0847 GMT October 15, 2019
Senior executives from leading oil companies including BP, Shell and Chevron will be at the event in New York on Sept. 22, which they describe as a “closed high-level discussion” with key stakeholders, theguardian.com reported.
Meanwhile, António Guterres, the UN secretary general, will be bringing world leaders, academics, government representatives and environmentalists together for a climate action summit in the city on Sept. 23. The UN said the summit is an attempt to motivate countries, companies, cities and civil society to achieve the objectives of the Paris Climate Agreement
The invitation sent to some summit guests from Bob Dudley, group chief executive of BP and chair of the industry-led Oil and Gas Climate Initiative (OGCT), and Jérôme Schmitt, chair of the OGCI steering committee, described the 22 September meeting as an intimate gathering.

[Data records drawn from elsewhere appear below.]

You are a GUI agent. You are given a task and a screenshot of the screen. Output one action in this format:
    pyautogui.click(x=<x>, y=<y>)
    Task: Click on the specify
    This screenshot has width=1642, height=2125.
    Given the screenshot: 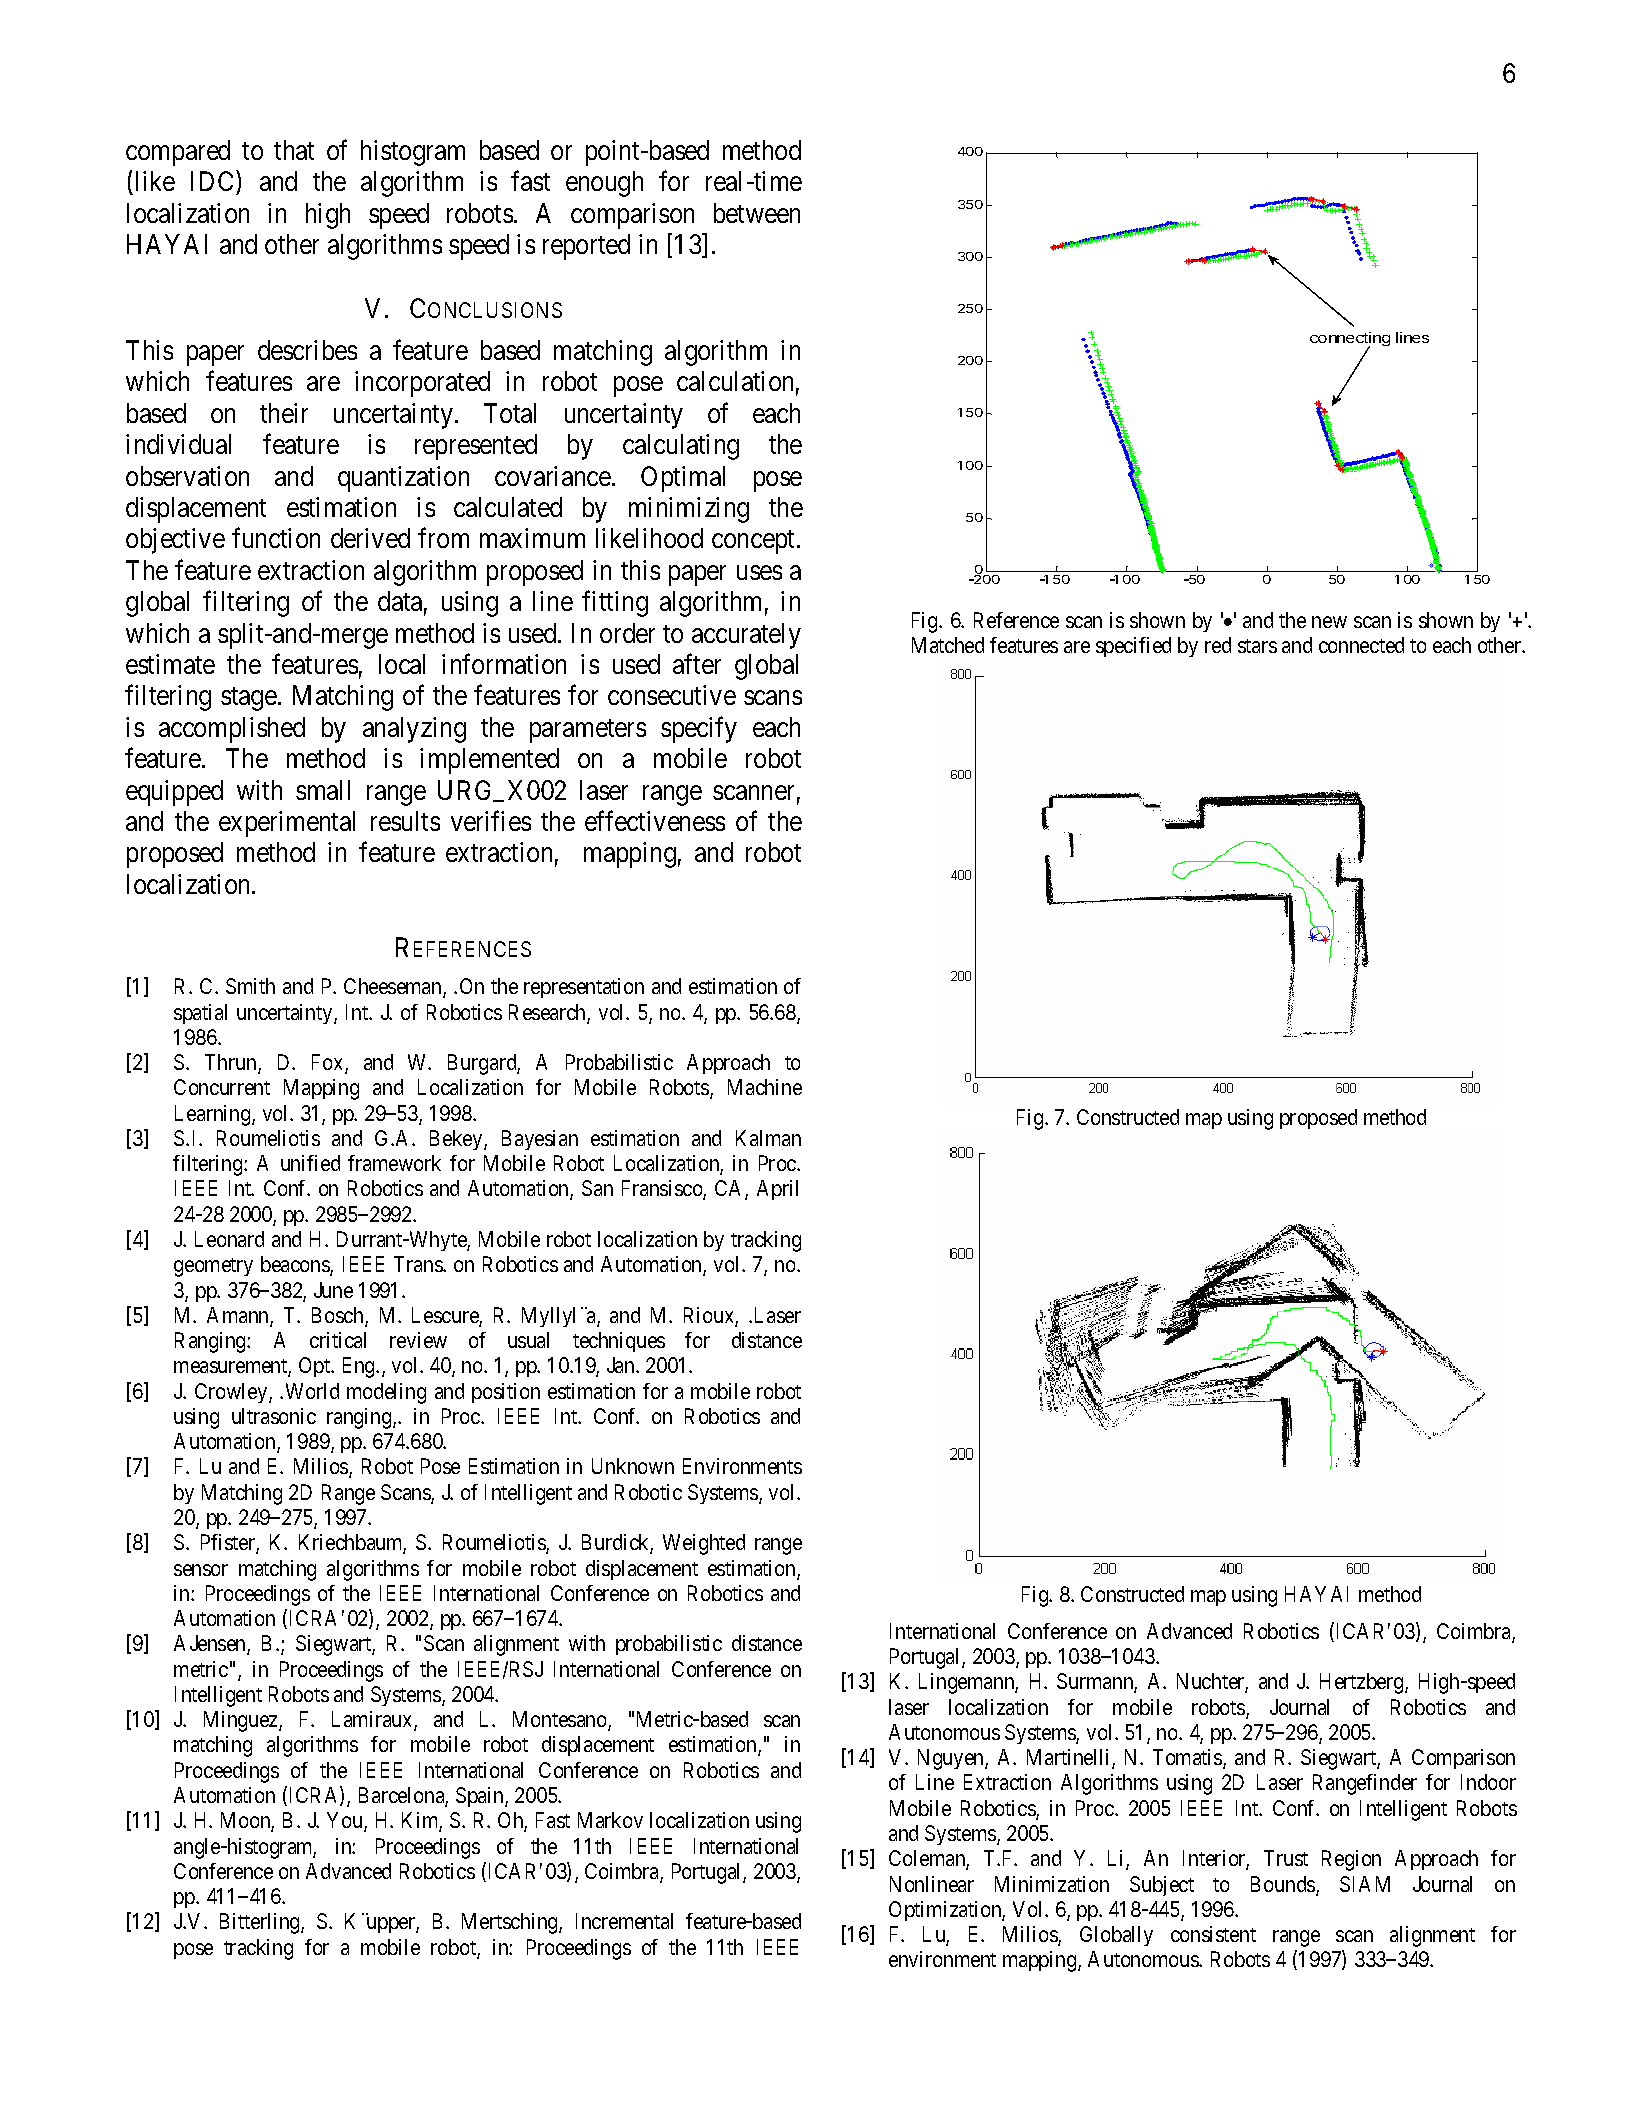 What is the action you would take?
    pyautogui.click(x=699, y=729)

Dudley and Schmitt wrote in the invitation: “This will be an opportunity to speak personally with the CEOs and share your thoughts on OGCI’s progress and commitments over the last year.”
The men said the meeting would involve “our most important stakeholders from across industry, academia, government and non-profits for this closed high level discussion”.
The following day, Sept. 23, the same fossil fuel executives will be present at the formal OGCI forum at the Morgan Library and Museum.
The OGCI was formed by the industry in 2015 in an attempt, the industry said, to increase the ambition, speed and scale of the initiatives undertaken by fossil fuel companies to help reduce human-caused greenhouse gas emissions.
Its members include Exxon Mobil — which joined last year – Chevron, BP, Shell, Total and several other leading fossil fuel companies.
Taylor Billings, of the global campaign group Corporate Accountability, said the meeting and interaction with the summit were “nothing more than an opportunity for some of the world’s biggest polluters to greenwash”.
She said: “By holding this event just steps from the UN summit, the OGCI is attempting to appear as part of the solution and gain further influence over policymaking.
“Until governments and the UN realize that trying to put the fire out with the arsonists in the room will not work, we risk letting another year go by without adequate action on climate change or supplanting real solutions with fossil-fuel-industry-driven schemes.”
Some of the leading NGOs who are meeting the fossil fuel CEOs defended their position. Mark Brownstein, senior vice-president of energy at the Environmental Defense Fund, said: “You make progress by talking to people that you don’t always agree with as well as people that you do agree with.
“Climate change is a global challenge and we cannot afford to marginalize anyone.”
Brownstein said he was using the access to the CEOs to push the oil and gas industry to rapidly cut methane emissions from the extraction and production of fossil fuel. He said: “Human-caused methane emissions are driving about 25 percent of the warming that our planet is experiencing now, and oil and gas production is responsible for one third of that as a consequence of their global operations.
“I am both pressurizing them to address this issue and also engaging with them to develop the technologies and practices necessary to achieve the reduction.”
Brownstein said he hoped the industry would provide transparent data on their tactics to reduce emissions and their work so far at the forum.
He said: “There is a need for real field data made publicly available and it is laudable to aspire to significant reductions, but it is imperative that companies provide the real data … we haven’t seen anything yet from them.”
The National Resources Defense Council, the US-based environmental advocacy group, said it had been invited to the forum and was considering whether to attend.
It said: “We will be weighing the value of speaking directly to the people making the decisions against the undeserved positive glow that some companies may seek to reap from this event.
“Sometimes there can be value in frank face-to-face communication directly with the people who run the companies most responsible for our climate pollution, telling them, without any filters, our concerns with their high-carbon investment decisions, their support for regulatory rollbacks, and their opposition to effective carbon policies.”
But Extinction Rebellion, the sociopolitical movement against climate breakdown, condemned the OGCI gathering.
It said: “This is how lobbying and greenwash works: Private meetings, on the sidelines, back door stuff, handpicked attendees.
“But it’s a fool’s errand to find industry-led, voluntary initiatives resulting in the changes needed because it is manifestly against the financial interests of oil companies to stop extracting the Earth’s resources. These meetings do show that they are worried, and probably admit to themselves that the game’s up — but there’s still too much money to be made.”